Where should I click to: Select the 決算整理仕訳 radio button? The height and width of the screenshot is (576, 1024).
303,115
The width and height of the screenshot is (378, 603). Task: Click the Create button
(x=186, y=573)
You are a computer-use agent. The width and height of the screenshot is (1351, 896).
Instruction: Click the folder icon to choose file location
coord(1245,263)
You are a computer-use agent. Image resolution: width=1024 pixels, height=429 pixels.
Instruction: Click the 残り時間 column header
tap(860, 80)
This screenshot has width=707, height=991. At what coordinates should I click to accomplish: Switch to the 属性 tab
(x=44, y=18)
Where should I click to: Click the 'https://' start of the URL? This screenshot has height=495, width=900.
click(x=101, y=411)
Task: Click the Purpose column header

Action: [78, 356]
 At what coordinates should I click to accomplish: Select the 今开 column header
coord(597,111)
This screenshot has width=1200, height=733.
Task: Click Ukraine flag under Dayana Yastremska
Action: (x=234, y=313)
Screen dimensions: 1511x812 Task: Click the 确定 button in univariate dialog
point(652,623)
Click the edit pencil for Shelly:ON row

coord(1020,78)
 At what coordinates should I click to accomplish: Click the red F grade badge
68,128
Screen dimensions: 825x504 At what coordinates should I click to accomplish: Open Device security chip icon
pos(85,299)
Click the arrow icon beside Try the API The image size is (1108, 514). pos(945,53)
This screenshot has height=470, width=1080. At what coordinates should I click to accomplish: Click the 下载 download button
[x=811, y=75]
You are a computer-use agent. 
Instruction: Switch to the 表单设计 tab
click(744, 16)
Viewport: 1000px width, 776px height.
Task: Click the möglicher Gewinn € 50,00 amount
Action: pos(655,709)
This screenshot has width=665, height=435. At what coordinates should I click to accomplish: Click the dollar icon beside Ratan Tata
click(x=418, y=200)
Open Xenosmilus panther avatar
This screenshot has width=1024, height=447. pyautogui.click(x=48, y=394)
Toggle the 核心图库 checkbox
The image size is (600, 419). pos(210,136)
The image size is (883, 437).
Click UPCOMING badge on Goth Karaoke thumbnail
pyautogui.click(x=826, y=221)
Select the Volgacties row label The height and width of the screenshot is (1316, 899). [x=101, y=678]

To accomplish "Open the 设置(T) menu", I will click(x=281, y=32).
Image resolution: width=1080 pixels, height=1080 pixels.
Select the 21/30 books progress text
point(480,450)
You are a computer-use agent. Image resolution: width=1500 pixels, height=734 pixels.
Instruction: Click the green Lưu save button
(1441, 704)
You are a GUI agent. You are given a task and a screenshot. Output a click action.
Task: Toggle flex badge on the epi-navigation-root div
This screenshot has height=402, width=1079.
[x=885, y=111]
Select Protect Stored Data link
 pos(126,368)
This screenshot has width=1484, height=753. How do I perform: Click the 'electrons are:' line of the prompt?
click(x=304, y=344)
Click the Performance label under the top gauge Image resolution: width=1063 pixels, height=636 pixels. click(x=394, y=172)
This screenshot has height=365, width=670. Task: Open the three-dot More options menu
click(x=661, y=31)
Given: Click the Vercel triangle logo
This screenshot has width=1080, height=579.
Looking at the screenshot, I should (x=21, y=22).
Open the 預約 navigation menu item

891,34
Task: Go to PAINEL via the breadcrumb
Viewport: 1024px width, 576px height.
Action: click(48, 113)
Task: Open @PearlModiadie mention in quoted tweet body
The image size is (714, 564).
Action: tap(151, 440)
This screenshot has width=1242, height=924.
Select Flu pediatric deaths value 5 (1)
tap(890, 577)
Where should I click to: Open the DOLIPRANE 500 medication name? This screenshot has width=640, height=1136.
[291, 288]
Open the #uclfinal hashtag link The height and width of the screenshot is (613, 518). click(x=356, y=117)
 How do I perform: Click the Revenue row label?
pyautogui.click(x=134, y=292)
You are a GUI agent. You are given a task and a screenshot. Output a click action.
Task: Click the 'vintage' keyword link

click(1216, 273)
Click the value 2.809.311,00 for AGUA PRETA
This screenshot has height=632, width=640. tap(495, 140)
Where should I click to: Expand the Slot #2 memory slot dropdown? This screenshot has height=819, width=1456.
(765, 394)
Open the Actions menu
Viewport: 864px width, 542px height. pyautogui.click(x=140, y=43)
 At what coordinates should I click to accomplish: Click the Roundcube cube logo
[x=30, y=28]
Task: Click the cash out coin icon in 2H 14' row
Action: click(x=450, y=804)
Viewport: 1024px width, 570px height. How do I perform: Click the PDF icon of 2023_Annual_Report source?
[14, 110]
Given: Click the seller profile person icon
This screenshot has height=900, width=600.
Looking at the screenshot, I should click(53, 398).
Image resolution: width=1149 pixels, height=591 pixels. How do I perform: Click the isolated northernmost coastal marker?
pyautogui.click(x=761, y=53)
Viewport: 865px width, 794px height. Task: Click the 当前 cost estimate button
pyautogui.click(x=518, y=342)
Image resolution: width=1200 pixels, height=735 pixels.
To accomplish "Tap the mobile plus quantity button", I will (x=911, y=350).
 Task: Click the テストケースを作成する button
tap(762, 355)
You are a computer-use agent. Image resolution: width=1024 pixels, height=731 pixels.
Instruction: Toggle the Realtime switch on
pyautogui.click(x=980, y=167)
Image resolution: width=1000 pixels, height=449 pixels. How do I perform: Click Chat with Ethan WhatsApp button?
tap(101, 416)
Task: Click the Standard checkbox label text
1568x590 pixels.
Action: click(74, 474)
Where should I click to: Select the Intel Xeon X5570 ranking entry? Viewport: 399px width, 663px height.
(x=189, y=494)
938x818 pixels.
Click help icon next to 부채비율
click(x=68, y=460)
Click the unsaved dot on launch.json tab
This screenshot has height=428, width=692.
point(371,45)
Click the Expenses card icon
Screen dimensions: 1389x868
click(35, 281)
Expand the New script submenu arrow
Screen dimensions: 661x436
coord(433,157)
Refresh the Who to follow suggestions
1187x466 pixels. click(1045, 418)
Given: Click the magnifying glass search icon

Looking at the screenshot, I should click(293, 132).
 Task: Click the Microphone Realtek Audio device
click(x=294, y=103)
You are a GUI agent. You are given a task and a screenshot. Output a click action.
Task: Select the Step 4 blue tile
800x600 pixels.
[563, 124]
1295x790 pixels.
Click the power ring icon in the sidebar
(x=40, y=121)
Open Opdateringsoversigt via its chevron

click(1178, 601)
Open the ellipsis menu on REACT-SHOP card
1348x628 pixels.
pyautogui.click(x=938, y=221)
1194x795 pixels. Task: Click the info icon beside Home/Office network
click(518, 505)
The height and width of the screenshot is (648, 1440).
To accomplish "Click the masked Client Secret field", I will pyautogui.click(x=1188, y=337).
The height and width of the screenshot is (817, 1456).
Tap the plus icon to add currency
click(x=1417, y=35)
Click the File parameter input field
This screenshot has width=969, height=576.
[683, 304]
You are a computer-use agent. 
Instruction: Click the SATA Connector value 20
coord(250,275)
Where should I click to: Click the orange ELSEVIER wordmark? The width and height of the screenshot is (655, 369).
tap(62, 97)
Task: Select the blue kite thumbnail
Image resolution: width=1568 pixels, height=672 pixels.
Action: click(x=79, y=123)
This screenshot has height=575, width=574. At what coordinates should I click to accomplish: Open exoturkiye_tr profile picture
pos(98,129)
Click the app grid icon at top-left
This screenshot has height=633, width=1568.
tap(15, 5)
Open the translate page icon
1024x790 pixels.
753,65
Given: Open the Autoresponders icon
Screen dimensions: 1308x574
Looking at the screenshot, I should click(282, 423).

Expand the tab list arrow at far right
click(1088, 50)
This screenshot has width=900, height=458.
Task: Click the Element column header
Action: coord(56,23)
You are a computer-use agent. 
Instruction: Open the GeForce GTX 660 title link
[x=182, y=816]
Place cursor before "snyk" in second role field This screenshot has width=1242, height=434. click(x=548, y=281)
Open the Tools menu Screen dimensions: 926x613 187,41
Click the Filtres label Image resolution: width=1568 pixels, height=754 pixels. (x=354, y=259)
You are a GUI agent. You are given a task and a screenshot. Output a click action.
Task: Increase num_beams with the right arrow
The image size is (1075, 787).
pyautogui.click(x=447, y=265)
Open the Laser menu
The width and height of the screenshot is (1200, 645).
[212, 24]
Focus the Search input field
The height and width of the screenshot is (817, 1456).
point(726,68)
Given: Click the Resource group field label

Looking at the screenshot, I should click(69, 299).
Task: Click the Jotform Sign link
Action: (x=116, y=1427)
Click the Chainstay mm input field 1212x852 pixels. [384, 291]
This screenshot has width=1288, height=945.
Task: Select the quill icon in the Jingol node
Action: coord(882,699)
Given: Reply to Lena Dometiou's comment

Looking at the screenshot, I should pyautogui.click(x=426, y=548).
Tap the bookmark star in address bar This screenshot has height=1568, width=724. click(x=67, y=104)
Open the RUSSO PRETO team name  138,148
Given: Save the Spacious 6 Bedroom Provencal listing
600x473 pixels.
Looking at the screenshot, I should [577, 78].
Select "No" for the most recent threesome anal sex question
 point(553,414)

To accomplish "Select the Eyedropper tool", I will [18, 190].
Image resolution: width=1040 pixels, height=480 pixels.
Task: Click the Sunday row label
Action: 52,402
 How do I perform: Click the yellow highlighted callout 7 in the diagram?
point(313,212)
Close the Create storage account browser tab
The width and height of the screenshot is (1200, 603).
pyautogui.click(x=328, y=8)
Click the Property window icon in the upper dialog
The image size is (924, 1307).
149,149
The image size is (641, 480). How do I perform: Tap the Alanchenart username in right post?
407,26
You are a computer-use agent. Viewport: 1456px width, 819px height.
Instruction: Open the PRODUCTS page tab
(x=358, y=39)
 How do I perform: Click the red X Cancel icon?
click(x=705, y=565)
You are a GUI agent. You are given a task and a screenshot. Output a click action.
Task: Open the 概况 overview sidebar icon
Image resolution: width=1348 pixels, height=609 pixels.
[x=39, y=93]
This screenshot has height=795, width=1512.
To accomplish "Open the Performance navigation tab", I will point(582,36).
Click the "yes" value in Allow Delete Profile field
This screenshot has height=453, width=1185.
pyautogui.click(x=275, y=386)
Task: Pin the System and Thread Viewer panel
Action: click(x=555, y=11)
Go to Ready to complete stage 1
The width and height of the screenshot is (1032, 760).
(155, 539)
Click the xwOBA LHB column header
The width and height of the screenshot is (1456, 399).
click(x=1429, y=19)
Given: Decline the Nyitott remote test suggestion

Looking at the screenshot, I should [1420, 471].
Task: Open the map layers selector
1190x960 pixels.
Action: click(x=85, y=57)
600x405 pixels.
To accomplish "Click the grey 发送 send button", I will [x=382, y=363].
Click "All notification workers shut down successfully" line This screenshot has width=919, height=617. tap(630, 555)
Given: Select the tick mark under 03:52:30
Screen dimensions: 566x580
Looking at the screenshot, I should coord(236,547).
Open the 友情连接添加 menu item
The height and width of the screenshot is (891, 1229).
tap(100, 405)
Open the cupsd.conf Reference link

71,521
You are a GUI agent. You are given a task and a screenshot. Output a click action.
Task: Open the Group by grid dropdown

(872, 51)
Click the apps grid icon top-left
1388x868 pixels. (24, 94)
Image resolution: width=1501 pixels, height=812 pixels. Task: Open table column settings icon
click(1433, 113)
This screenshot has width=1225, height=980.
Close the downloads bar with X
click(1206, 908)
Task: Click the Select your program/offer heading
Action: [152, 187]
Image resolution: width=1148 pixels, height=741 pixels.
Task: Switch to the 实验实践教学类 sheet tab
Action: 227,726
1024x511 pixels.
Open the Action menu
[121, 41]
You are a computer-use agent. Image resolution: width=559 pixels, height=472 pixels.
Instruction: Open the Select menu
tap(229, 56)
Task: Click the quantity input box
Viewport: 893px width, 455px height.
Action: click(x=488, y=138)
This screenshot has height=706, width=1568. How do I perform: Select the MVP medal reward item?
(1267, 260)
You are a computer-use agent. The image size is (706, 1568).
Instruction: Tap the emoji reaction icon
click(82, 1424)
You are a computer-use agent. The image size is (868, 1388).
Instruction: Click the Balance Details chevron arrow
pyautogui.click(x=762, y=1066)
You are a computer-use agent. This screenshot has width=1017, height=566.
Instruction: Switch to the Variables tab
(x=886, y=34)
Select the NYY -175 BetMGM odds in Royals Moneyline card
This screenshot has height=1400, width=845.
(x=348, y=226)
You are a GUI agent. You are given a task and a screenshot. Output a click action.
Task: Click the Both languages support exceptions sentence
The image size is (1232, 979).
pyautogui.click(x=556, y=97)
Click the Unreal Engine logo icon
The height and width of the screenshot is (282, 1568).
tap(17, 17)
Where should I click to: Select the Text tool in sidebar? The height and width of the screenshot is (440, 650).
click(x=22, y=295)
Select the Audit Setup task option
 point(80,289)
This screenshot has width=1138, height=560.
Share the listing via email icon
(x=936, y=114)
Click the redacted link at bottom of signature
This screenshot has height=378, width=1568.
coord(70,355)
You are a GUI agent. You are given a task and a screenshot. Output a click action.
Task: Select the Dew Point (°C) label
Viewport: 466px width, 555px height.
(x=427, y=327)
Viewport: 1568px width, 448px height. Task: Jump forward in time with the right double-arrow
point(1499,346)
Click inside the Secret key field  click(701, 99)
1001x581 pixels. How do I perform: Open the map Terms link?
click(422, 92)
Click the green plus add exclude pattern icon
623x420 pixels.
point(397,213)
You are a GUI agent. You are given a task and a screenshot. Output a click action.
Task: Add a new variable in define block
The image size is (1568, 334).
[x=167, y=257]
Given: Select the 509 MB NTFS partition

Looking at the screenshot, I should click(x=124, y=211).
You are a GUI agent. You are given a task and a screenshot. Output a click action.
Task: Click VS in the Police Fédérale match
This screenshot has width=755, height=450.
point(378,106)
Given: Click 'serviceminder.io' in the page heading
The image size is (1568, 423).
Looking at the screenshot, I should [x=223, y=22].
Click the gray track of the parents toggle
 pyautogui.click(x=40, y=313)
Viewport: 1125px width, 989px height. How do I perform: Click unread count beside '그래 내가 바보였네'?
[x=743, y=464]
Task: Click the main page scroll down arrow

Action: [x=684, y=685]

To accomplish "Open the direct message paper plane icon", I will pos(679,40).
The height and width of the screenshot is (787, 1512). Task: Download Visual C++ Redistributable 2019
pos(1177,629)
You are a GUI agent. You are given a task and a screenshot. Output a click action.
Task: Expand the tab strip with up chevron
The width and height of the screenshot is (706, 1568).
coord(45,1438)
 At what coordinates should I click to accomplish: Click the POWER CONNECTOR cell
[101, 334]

-----

Work to be completed:
Go through the records above and copy every line holding the word "quantity".

Solved exercise:
To accomplish "Tap the mobile plus quantity button", I will (x=911, y=350).
Task: Click the quantity input box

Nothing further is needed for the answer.